Once I experienced my first visit, I saw for the first time how broken pieces of me were. Not irreparable…just fractured. I also felt how easily the pieces could come back together to create a stronger version of myself. Little by little…wound by wound…scar by scar…contract by contract…we made our way around my world.
As I healed, I began to see…for the first really…how misaligned my life had become. Misaligned because I was living and functioning at half capacity. I didn’t know the real me, yet…so I was unable to make decisions that felt right. I just made decisions that I thought were best…decisions that would most likely please or meet the expectations of the majority of the people in my life.
With the healing came perspective. I was able to see how the old me would have reacted to a situation…pause…and choose to react as the new me felt would be best. This act of pausing was how I learned to witness.
Eventually, it provided me the ability to determine how I wanted to react and behave versus just doing what I’d always done. Eventually, it taught me to feel the difference between people’s reaction to me versus their reaction to themselves that merely seemed to be about me.

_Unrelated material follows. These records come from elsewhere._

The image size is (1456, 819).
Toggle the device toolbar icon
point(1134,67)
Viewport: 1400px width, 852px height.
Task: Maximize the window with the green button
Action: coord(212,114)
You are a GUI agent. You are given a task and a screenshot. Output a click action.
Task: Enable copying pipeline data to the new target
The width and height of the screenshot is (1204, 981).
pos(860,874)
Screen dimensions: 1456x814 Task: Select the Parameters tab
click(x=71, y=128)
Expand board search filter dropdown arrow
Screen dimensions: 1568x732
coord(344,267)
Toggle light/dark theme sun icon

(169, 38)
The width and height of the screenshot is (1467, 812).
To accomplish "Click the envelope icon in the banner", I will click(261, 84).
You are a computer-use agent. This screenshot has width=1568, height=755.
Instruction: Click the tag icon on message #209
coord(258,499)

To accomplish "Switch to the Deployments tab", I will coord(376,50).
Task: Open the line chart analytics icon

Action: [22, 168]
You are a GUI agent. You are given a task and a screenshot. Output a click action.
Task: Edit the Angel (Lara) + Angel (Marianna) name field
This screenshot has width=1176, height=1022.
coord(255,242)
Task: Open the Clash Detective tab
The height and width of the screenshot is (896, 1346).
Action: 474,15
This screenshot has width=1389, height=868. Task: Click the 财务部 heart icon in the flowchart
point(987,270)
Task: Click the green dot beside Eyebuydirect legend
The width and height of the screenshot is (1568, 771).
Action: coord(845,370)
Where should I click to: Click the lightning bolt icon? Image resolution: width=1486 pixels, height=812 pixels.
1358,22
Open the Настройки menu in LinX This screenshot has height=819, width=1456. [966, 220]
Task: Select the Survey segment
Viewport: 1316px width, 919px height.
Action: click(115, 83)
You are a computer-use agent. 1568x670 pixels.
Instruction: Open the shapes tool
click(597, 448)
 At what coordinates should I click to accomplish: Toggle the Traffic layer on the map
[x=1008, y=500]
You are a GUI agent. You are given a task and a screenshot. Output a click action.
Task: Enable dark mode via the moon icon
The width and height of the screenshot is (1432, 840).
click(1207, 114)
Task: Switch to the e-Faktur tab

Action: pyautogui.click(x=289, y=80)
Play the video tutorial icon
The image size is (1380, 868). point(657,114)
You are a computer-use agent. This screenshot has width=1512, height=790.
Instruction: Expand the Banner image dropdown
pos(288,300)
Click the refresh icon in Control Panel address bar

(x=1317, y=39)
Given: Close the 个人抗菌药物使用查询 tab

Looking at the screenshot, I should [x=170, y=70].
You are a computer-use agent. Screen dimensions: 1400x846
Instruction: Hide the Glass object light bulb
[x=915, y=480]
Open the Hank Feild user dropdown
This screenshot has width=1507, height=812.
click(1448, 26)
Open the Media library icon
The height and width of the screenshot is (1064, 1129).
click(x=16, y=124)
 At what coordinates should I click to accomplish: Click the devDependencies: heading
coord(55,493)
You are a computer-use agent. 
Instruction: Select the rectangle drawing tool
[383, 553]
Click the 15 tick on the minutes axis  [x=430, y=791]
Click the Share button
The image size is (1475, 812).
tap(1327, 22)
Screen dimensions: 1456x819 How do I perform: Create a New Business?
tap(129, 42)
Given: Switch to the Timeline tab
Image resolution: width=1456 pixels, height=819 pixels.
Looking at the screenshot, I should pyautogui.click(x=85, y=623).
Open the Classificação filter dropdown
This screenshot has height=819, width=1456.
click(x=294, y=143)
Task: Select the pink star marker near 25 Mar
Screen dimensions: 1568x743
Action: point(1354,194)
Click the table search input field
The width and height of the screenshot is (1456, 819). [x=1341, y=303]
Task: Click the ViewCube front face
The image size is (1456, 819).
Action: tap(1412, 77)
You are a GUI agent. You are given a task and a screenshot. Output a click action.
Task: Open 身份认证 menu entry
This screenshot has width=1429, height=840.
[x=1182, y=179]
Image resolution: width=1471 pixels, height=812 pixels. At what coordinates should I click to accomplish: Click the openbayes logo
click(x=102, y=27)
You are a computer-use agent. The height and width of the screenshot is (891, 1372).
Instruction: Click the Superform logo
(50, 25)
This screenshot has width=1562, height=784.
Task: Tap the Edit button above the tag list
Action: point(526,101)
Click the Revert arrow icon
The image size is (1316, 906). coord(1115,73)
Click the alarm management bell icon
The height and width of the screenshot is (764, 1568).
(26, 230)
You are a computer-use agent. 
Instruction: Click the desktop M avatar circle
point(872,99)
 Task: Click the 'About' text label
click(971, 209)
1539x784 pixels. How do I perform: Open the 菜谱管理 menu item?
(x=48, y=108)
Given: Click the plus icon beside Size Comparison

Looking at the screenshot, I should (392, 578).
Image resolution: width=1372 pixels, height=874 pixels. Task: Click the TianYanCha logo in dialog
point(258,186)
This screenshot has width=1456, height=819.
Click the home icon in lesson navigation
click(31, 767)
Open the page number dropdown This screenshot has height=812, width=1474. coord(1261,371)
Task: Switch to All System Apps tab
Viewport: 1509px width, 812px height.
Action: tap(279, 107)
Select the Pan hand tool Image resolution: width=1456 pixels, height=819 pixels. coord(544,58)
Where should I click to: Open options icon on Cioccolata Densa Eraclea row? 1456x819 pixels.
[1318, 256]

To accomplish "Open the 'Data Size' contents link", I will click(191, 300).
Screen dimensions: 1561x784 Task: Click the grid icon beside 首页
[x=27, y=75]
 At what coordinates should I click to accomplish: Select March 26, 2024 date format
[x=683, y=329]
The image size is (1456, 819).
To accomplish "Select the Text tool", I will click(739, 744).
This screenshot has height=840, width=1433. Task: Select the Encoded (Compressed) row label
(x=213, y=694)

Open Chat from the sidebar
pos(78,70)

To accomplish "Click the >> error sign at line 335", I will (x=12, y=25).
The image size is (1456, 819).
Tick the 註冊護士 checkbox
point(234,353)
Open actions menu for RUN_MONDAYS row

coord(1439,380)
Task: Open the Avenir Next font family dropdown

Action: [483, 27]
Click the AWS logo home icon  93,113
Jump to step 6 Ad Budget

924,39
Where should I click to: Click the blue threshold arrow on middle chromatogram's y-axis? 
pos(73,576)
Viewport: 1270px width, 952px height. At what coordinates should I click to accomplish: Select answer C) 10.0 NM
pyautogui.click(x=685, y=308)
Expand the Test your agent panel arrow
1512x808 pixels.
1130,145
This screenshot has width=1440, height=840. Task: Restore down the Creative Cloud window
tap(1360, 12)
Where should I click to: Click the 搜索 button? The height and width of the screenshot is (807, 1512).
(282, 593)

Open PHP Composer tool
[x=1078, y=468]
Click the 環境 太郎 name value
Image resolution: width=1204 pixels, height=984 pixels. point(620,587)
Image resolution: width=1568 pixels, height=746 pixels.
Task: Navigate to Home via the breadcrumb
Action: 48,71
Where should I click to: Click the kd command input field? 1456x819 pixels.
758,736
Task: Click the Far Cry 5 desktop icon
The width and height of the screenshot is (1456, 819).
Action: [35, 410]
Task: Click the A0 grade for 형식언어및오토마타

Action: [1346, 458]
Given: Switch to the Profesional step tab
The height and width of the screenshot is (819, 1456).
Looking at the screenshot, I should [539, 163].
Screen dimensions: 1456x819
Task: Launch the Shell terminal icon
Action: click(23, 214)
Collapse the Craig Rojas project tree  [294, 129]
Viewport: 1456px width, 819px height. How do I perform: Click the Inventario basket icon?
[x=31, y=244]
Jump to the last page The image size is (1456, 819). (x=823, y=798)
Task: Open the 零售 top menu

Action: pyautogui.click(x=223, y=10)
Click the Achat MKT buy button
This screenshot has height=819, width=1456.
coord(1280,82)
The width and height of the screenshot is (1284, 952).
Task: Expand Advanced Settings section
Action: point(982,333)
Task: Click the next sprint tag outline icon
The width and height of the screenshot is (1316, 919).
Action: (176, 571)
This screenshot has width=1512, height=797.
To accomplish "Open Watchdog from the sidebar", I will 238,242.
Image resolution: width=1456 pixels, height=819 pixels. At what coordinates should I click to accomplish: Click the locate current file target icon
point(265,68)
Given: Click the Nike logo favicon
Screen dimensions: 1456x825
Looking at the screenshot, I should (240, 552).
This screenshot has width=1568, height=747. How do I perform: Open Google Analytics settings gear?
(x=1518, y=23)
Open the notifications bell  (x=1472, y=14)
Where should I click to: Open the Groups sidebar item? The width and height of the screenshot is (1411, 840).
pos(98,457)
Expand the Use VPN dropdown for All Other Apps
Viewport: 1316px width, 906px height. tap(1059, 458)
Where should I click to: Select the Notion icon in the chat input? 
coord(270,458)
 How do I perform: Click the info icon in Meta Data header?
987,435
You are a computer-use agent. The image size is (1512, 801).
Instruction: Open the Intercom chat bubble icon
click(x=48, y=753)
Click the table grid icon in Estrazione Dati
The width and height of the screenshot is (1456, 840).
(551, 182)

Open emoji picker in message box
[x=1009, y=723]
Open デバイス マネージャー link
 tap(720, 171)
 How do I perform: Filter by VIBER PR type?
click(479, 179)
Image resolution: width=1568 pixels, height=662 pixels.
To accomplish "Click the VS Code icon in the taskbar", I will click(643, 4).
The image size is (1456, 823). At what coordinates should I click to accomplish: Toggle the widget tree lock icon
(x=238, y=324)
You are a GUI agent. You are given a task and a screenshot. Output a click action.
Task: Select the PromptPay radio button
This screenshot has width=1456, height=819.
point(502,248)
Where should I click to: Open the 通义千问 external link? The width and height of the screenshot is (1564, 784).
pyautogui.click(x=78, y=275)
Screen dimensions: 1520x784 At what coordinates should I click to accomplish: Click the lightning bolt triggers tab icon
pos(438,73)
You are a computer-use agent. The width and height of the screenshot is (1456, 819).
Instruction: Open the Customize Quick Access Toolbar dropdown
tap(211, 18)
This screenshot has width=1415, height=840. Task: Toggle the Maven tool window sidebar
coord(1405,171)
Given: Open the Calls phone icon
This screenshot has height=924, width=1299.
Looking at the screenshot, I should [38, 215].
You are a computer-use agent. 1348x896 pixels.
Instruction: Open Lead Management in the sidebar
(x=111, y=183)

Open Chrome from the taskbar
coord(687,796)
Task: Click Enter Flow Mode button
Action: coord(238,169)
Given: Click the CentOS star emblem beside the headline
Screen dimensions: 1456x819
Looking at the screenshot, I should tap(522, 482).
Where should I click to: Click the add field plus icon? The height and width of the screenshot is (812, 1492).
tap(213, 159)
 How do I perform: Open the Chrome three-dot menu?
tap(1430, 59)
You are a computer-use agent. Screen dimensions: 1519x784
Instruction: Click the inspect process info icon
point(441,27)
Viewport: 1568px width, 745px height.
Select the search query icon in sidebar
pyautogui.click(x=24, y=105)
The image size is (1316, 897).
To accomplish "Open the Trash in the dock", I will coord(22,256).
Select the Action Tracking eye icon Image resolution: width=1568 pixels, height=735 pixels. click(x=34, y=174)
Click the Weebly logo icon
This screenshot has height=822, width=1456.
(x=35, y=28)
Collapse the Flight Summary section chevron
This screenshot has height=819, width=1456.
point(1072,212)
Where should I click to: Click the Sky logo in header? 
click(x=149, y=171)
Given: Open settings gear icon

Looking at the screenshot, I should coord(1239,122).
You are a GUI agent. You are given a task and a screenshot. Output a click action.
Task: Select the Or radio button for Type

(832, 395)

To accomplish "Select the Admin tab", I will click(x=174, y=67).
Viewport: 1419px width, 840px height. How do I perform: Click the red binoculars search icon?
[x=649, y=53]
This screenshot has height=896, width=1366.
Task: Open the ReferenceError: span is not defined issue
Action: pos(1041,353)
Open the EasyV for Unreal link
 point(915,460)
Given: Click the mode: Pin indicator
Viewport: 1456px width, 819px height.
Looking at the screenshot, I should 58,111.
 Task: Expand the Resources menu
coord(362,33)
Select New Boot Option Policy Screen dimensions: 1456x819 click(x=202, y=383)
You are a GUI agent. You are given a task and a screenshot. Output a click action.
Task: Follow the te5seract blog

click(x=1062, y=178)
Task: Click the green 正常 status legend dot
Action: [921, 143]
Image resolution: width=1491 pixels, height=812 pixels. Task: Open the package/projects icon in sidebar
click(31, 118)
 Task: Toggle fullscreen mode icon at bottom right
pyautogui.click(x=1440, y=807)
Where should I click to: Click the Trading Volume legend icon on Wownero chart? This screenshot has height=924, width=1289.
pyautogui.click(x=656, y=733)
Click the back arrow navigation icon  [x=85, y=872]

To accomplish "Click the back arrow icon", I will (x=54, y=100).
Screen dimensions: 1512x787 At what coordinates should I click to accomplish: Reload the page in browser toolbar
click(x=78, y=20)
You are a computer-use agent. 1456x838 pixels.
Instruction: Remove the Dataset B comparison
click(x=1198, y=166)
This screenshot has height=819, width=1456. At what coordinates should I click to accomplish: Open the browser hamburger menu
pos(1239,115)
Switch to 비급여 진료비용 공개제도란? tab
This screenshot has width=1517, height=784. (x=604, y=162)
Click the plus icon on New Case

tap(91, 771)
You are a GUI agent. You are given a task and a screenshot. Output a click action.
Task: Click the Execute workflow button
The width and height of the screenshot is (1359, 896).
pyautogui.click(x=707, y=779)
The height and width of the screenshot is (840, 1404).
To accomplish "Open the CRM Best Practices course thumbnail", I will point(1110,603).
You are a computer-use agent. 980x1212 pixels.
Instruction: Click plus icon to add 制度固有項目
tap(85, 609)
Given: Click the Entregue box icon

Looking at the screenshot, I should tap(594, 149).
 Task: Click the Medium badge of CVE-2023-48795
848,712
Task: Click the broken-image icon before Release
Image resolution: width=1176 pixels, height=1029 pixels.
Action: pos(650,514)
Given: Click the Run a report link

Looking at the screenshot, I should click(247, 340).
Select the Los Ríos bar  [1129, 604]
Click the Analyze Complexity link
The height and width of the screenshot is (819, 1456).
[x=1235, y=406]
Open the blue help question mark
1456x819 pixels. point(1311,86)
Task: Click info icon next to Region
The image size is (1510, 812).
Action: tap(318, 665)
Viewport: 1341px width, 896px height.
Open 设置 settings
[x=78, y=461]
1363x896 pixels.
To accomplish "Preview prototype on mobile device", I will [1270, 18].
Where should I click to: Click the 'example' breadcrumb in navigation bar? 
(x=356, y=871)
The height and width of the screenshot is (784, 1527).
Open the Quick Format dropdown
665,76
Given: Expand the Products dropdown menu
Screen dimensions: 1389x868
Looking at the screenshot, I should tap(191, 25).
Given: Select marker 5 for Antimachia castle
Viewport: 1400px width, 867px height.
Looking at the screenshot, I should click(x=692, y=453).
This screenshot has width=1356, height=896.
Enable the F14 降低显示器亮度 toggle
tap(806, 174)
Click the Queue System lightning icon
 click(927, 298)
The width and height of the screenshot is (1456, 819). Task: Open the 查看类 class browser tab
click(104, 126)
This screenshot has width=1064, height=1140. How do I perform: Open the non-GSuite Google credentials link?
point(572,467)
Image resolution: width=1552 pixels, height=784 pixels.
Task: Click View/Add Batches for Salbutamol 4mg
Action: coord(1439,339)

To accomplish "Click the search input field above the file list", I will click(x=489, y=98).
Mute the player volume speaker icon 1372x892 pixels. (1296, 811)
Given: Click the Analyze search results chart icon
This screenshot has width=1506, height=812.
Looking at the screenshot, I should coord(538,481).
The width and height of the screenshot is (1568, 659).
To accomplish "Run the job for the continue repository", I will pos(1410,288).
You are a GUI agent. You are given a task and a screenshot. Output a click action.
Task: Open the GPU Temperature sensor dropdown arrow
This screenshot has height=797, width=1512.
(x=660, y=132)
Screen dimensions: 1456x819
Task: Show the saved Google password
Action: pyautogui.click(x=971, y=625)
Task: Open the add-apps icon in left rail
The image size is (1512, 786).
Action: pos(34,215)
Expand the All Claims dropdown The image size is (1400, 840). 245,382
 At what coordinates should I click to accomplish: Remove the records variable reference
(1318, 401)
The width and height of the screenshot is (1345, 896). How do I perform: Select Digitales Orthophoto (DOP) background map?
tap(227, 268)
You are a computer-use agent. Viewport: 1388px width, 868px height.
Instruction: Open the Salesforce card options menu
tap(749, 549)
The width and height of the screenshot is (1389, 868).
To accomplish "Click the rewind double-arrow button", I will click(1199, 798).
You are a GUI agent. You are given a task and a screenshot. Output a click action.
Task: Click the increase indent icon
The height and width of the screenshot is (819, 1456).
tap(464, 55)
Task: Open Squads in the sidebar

For example, I’ve learned that like most men, Mr. Universe tends to react with anger when he’s hurt. This is pretty common. From a young age, society tells little boys not to cry…not to be sissies…not to feel the range of emotions unless that means happy or mad. As a result, these little boys grow into men that struggle with communicating pain, especially hurt.
Thanks to the shamans, I’m learning to see his pain through his anger. I’m able to pause…witness…his reaction and gauge my reaction accordingly. This doesn’t mean I don’t react. It does mean, though, that I don’t take it personal…I don’t take on his anger. I don’t let his words become completely about me.
While it doesn’t completely stop an argument (I’m still a work in progress, too!), it does keep it from escalating. I’m learning to not let his triggers, trigger me. I’m learning boundaries…and how to communicate what’s acceptable and not acceptable behavior once we’ve both cooled down. I’m learning to separate our behaviors from our intentions…and to talk through how to align the them.
I get it, though. I used to be a very angry person that hid behind a smile and a sense of humor. Inside I was in a lot of pain. Pain I didn’t completely understand and certainly wasn’t able to communicate except via outbursts and fits of rage…until I found my shamans. 🙂
We aren’t naturally programmed to be angry. Our hearts want to be happy. Our bodies want connections to other humans. Anger holds us back from expressing our true selves…from feeling the full range of (e)motions.
If anger is your go-to response, find a shaman or someone that help you to heal your wounds. Life is so much better when you’re able to feel…everything…and eventually able to witness the beauty of your own life.